Your sword can be a sermon, Or the power of the pen. Teach every child to raise his voice, And then, my brothers, then, Will justice be demanded, By ten million righteous men.
People in Ferguson are not all protesting peacefully. A whole bunch of people chose to trash cop cars and become violent. While this does attract attention, is it the right kind of attention? I don’t think so.
I believe in Coalhouse Walker Jr.’s words. I believe we need to be heard. And if we keep speaking and teaching and learning what is right, it may take a little longer, but we can “reach that day.” In fiction and in real life, I am sickened by the police shooting to kill anyone in a country that prides itself on its justice system.
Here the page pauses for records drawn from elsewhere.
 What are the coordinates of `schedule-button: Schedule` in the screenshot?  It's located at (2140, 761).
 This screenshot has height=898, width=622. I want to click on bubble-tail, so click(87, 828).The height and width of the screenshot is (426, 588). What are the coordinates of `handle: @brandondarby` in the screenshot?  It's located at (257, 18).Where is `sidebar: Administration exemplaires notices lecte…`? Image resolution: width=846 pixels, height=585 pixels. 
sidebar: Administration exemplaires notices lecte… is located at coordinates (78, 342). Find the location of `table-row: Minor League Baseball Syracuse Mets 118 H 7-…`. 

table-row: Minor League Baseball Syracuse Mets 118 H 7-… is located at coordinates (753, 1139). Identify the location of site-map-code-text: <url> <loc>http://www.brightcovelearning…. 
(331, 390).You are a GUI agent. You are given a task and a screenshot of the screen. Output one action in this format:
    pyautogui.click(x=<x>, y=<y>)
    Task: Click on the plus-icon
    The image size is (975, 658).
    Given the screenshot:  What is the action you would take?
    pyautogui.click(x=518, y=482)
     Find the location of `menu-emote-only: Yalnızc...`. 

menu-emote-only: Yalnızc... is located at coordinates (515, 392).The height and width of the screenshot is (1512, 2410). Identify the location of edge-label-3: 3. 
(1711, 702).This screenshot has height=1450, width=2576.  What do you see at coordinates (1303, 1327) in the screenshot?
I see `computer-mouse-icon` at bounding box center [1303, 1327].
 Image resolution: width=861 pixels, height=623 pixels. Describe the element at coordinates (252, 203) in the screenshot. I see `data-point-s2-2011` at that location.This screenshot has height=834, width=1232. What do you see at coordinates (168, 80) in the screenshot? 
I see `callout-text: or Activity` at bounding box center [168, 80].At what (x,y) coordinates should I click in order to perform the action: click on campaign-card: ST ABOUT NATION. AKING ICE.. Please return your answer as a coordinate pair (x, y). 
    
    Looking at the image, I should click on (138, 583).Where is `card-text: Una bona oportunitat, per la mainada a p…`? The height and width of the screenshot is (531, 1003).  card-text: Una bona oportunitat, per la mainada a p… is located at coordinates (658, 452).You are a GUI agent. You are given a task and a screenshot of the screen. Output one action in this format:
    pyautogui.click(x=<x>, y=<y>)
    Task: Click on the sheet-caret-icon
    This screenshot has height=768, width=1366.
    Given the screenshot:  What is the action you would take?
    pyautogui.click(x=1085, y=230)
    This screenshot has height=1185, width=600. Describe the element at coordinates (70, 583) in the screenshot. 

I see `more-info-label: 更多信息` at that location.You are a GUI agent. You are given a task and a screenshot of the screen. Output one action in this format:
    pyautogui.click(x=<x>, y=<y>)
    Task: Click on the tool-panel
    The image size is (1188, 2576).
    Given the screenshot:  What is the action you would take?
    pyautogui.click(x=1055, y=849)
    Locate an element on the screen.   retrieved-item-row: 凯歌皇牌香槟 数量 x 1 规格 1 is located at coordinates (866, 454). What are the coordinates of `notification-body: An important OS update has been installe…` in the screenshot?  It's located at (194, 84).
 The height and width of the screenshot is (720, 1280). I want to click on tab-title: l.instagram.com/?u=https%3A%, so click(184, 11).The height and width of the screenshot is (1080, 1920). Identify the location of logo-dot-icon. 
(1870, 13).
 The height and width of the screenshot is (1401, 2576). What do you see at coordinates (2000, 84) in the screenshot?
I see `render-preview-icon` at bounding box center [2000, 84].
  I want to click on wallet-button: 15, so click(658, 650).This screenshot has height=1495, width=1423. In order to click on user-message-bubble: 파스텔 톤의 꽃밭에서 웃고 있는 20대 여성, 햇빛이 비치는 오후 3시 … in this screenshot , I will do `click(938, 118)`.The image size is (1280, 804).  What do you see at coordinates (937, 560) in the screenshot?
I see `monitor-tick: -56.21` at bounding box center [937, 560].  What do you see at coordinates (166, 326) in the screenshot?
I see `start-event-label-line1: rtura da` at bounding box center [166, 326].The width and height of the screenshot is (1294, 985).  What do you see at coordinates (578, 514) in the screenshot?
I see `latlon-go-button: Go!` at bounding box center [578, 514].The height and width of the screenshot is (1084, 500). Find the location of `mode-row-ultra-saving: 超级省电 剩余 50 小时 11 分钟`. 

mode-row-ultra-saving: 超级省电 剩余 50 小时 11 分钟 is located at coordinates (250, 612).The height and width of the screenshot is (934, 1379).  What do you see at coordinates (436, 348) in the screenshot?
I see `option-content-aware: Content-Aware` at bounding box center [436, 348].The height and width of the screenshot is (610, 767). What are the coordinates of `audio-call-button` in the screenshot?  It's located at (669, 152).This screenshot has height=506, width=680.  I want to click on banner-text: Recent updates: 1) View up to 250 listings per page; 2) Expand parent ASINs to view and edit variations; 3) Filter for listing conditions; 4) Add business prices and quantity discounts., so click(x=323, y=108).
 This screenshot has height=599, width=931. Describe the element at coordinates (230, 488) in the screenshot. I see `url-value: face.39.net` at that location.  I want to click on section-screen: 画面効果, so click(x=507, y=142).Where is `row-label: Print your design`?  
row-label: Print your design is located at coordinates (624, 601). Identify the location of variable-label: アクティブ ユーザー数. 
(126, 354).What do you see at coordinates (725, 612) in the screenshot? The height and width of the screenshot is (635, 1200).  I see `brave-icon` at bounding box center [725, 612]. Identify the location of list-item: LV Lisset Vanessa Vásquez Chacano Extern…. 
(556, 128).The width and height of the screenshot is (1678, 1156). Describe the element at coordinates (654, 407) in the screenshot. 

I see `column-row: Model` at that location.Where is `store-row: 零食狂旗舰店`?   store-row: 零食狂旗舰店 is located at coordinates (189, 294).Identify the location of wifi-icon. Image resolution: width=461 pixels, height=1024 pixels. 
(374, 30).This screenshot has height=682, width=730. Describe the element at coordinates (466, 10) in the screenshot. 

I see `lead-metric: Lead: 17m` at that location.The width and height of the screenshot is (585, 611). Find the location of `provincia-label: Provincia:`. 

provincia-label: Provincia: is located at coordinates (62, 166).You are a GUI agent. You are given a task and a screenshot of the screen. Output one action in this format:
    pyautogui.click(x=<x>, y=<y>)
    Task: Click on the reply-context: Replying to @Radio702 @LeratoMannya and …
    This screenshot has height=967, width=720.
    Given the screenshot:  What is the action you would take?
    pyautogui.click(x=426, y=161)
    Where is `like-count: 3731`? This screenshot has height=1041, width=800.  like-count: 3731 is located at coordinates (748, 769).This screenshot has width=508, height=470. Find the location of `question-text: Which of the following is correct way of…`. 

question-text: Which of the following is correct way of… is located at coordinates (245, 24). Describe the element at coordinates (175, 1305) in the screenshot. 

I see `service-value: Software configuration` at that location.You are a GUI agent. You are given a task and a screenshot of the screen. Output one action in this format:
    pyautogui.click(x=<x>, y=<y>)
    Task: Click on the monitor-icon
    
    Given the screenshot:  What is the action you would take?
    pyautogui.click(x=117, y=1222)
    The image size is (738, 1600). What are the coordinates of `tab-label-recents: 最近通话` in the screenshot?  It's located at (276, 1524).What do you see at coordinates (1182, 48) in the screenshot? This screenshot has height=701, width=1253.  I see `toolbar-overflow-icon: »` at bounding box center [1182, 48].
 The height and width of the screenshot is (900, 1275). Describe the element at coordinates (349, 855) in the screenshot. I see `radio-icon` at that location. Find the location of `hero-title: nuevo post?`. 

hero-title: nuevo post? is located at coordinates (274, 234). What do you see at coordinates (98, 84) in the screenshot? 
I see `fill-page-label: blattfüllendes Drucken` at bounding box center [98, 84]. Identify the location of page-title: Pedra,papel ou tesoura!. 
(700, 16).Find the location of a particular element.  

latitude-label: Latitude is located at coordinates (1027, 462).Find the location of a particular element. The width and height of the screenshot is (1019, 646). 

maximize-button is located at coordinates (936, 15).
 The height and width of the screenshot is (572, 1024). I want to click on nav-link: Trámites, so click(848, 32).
Many protestors are finding solace in Mockingjay’s “we burn with you” slogan, but I really feel it’s Sarah and Coalhouse we should be looking to for help. Fiction is there to teach us. It plays out uncomfortable scenarios in a safe setting and allows us to see them played out. Well this scenario has been played out, and I’m afraid for our society if people keep reacting violently in the face of violent injustices.